After the breakup of Gawker Media, the site was purchased by Univision Communications and later acquired by G/O Media. The site stopped publishing on November 9, 2023, when parent company G/O Media laid off its staff. It was then acquired by Paste on November 29, 2023, with the website officially relaunched on December 11, 2023. In November 2025, Paste Media announced that Splinter would be merged into Jezebel, with a dedicated section on the latter's website.

==History==
===Gawker Media===
Jezebel was launched on May 21, 2007, as the 14th Gawker Media blog. According to founding editor Anna Holmes, who had previously worked at Glamour, Star, and InStyle, the site stemmed from the desire to better serve Gawker.com's female readers, who made up 70% of the site's readership at the time.

At the site's launch, the editorial staff included Holmes; editor Moe Tkacik, a former Wall Street Journal reporter; and associate editor Jennifer Gerson, a former assistant to Elle editor-in-chief Roberta Myers. Gerson left the site in May 2008 to become the Women's Editor for the Polo Ralph Lauren website; Tkacik departed in August 2008 to work at Gawker.com, after briefly accepting and then rescinding a job offer from Radar. Tkacik was subsequently laid off in a company-wide restructuring the following October. Holmes left the site in June 2010; Jessica Coen replaced her as editor-in-chief before stepping down in 2014. Other staffers included Madeleine Davies, Kelly Faircloth, Hillary Crosley, Kate Dries and Callie Beusman.

In December 2007, Jezebel reached ten million monthly views. Gawker's owner Nick Denton pointed to Jezebel's soaring popularity as one reason for a drop-off in traffic at the company's main site, Gawker.com, which fell from more than 11 million page views in October 2007 to about eight million in December. Three years after its founding, Jezebel had surpassed the page traffic of its parent site.

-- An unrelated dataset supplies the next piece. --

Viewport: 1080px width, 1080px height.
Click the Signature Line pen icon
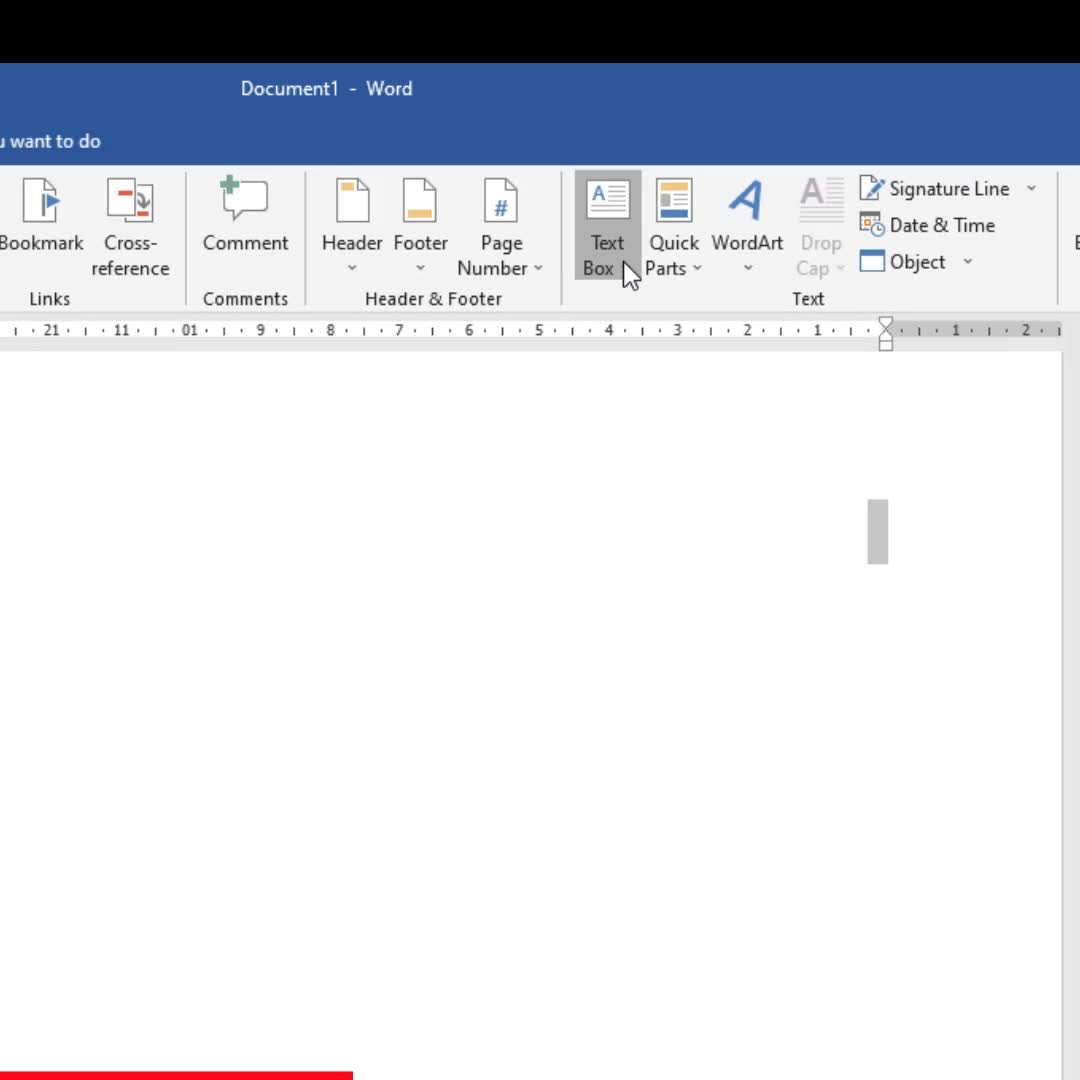click(872, 188)
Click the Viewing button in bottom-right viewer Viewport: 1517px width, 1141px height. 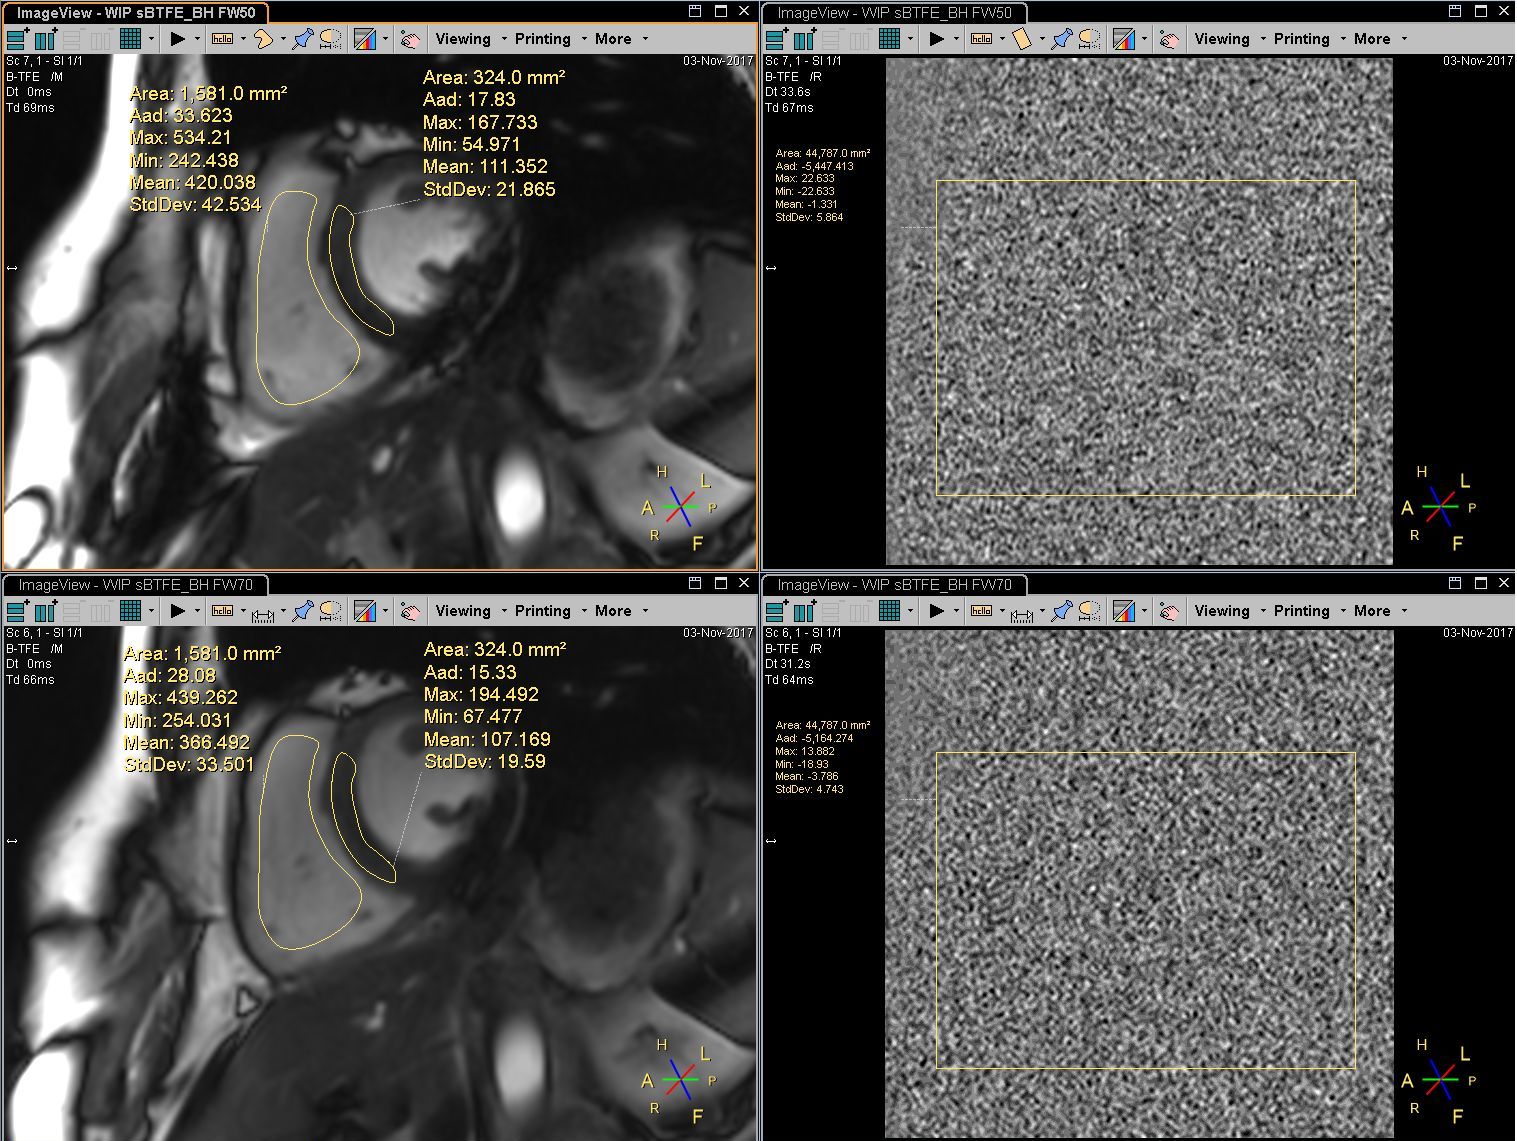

===Univision and G/O Media===
Jezebel was one of six websites that was purchased by Univision Communications in their acquisition of Gawker Media in August 2016. Univision sold the site in 2019 to a private-equity firm, which combined various former Gawker publications under the name of G/O Media. According to The New York Times, feminist publications such as Jezebel have been particularly affected by financial turmoil within the news industry.

In August 2021, Laura Bassett was announced as editor in chief. In November 2021, Gawker reported on substantial staff resignations at Jezebel over the course of 2021, comprising around 75% of staff. The resignations were reportedly related to a "hostile work environment" created by G/O's management and the new deputy editorial director Lea Goldman.

In August 2023, Laura Bassett stepped down as editor in chief, claiming G/O had mistreated her staff.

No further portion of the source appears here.